Your objective:
The required answer is an exact copy of every line from the beginning of the entries through the line with "Task: Open Project", with all pictures omitted.

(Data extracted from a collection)
________________
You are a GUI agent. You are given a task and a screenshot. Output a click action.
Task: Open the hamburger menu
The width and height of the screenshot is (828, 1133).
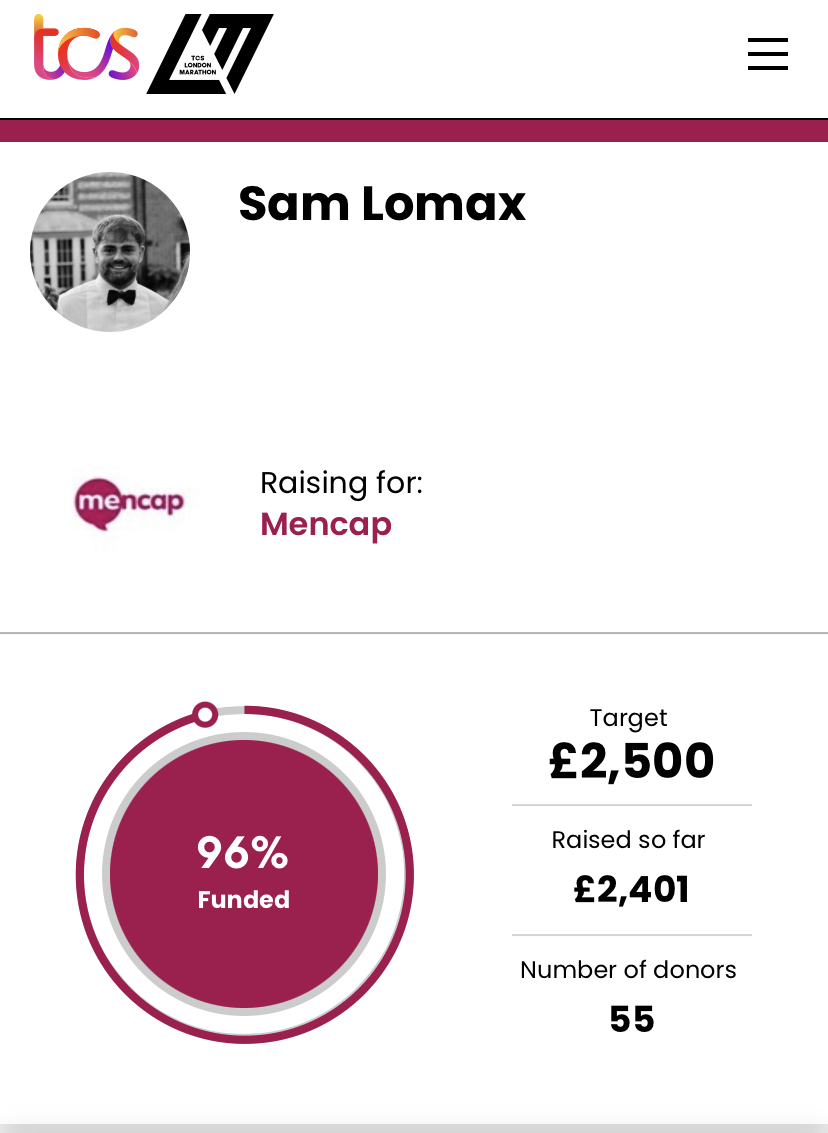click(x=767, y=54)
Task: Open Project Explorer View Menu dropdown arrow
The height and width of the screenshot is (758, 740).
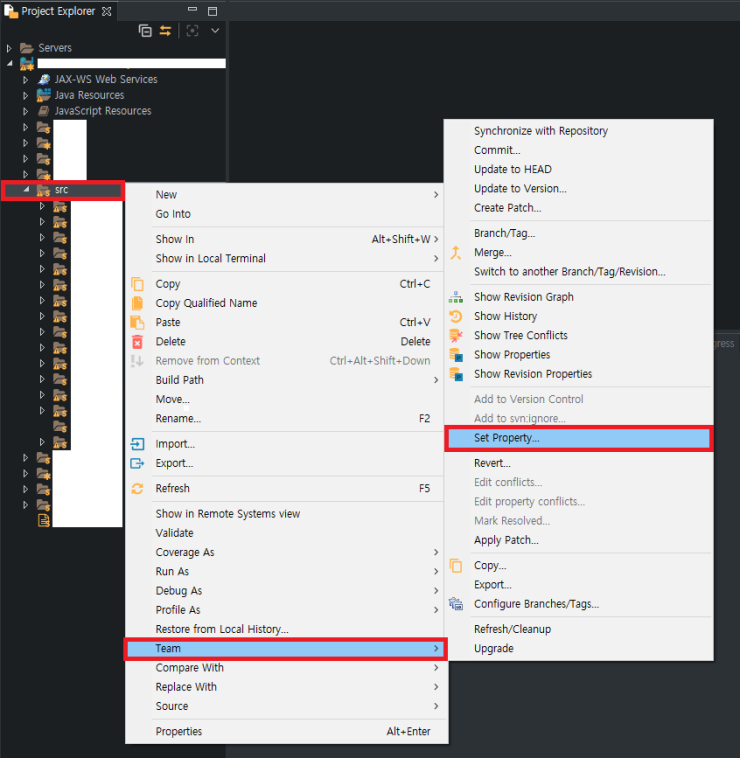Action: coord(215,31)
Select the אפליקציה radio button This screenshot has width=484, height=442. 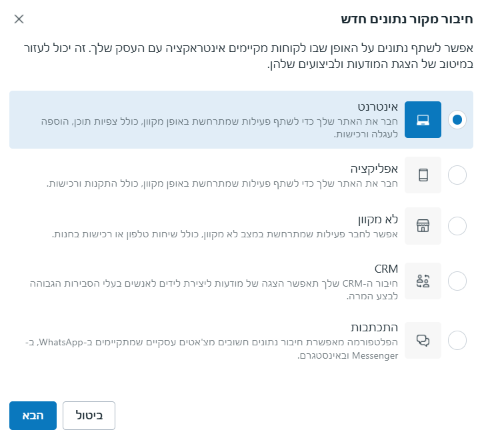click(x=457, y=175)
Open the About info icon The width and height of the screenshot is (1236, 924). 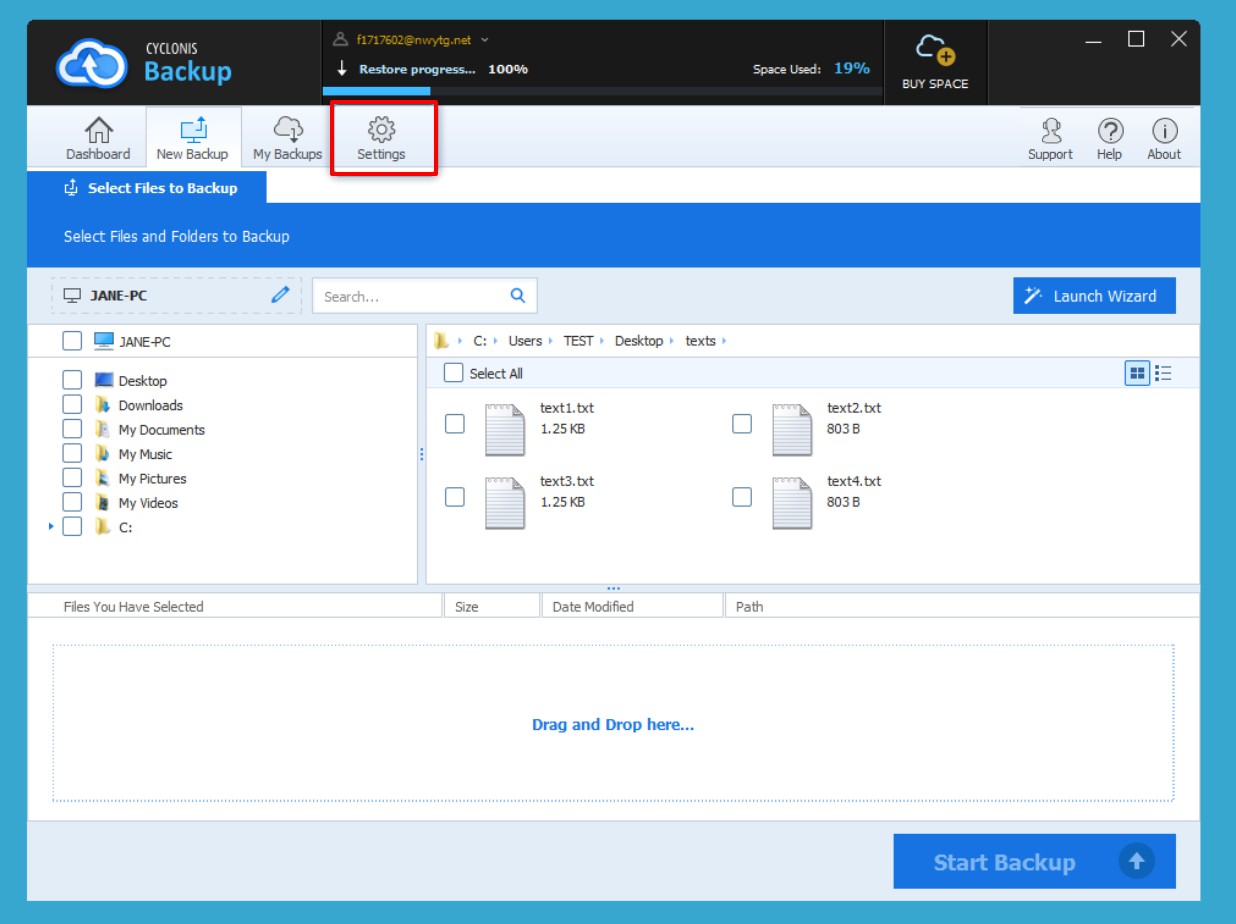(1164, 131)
________________
Task answer:
You are a GUI agent. You are given a task and a screenshot. Output a click action.
Task: Open the hamburger menu
The width and height of the screenshot is (828, 1133).
click(x=767, y=54)
Task: Open Project Explorer View Menu dropdown arrow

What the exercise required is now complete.